A contract manufacturing company I’m familiar with currently has two medical device customers who are arch competitors. This manufacturer makes both of the competing products, which can make for some interesting situations… such as having to take great pains to ensure intellectual property protection, scrubbing the facility before customer visits to remove samples of the other customer’s product, and even making sure that employees don’t accidentally wear the wrong customer logo t-shirts at potentially embarassing times. The products are very complex long-term implantable devices, and therefore require the highest level of quality and design. Both companies have considerable experience in the market, and both products are very well designed and exceed all regulatory requirements… but the similarily ends there.
I’ve been struct by how different the two customers interact with the manufacturer. Although both embody excellence, they have taken dramatically different paths.
One company expends vast amounts of engineering and management time to analyze and quantify the smallest details of their product. If there’s an issue, no matter how insignificant, several black belts come out of the closets along with their teams of engineers and scientists to perform a wide variety of formal and methodical six sigma analyses. This can be a little overwhelming to the small contract manufacturer, but the customer helps by sharing knowledge and methods. When a fix is identified, it is tested and validated very rigorously. The final result can be strongly defended, but it also takes a very long time to accomplish. The shipped product has an exceptionally high quality level.
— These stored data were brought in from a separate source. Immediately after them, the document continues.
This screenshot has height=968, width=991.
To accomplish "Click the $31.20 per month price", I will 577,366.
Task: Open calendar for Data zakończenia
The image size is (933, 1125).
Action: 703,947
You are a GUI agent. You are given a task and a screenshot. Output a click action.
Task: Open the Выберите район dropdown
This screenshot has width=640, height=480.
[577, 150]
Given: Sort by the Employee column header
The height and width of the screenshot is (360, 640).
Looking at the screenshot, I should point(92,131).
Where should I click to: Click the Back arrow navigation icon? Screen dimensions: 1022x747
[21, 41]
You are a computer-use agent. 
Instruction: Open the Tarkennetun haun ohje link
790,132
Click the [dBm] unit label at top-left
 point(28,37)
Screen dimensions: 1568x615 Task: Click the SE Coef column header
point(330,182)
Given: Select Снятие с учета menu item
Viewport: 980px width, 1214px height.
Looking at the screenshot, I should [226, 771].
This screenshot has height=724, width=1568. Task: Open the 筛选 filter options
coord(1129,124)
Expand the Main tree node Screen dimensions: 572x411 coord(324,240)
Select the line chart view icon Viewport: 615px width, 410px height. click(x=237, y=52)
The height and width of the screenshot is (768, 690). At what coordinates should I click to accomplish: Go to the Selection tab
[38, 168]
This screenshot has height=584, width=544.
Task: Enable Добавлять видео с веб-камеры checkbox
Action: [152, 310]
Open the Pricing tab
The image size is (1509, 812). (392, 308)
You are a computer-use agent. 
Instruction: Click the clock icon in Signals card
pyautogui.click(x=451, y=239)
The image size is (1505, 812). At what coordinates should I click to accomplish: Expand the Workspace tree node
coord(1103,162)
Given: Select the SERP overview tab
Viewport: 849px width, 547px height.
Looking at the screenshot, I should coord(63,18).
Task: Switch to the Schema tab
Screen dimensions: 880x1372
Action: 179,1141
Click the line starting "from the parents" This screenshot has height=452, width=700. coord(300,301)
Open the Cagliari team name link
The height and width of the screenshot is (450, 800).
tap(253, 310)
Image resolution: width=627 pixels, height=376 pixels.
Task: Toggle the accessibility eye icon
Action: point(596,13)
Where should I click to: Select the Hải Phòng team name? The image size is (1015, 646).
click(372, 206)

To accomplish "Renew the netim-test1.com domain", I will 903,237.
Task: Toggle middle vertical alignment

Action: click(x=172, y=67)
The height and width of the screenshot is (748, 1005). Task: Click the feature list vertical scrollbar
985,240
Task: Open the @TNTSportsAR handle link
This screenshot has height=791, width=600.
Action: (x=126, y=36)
The other company draws upon its experience to make subjective, but defendable, decisions about design and quality issues. Engineers are expected to use their professional judgment to ensure that limited resources are being applied only to issues that require new knowledge. Those issues are investigated, with the results being analyzed in a similar fashion. If the preponderance of initial evidence suggests that the solution works, it will be implemented quickly so that resources can be deployed to more ambiguous problems. Design changes happen quickly, and production delays are few. Results are monitored with further analysis and investigation performed when necessary. As with the first customer, their shipped product also has a very high quality level.
Which product would you rather have implanted in you? The first customer understands every detail of its product, but the second customer is very agile and utilizes its resources very efficiently. The first product is understood down to the smallest details, but the second product has a lower cost structure that results in a lower price to the final customer. Both products exceed all quality requirements and are successful in the market.
Which is truly excellent?
Bill Waddell says
Kevin,
What a great post! It is as much a health care riddle as a manufacturing issue. My answer to the question is that I want the ‘tested to be perfect’ product implanted in ME so I have a higher probability of living a long, healthy life; but I want YOU and everyone else in the world to have the second, less costly product in order to keep health care costs down.
I imagine the second product is more profitable for the contract manufacturer, as well. It cannot be cheap to have a customer invade the factory with black belts and other experts. The hidden costs of ‘perfection’ are
significant. “Partnering” with a supplier is one thing – using their facilities as a laboratory to solve your own design problems is another.
Bill Odell says
This brings up the question of “what is good enough?” It probably does depend on the circumstances and industry. As the other Bill mentioned, this is also a healthcare riddle. We want higher and higher technology in health care, but we want to pay what we currently pay (or less). And of course all kinds of ethical issues: who gets access to very expensive health care? Only those that can afford it? But of course this is all off topic!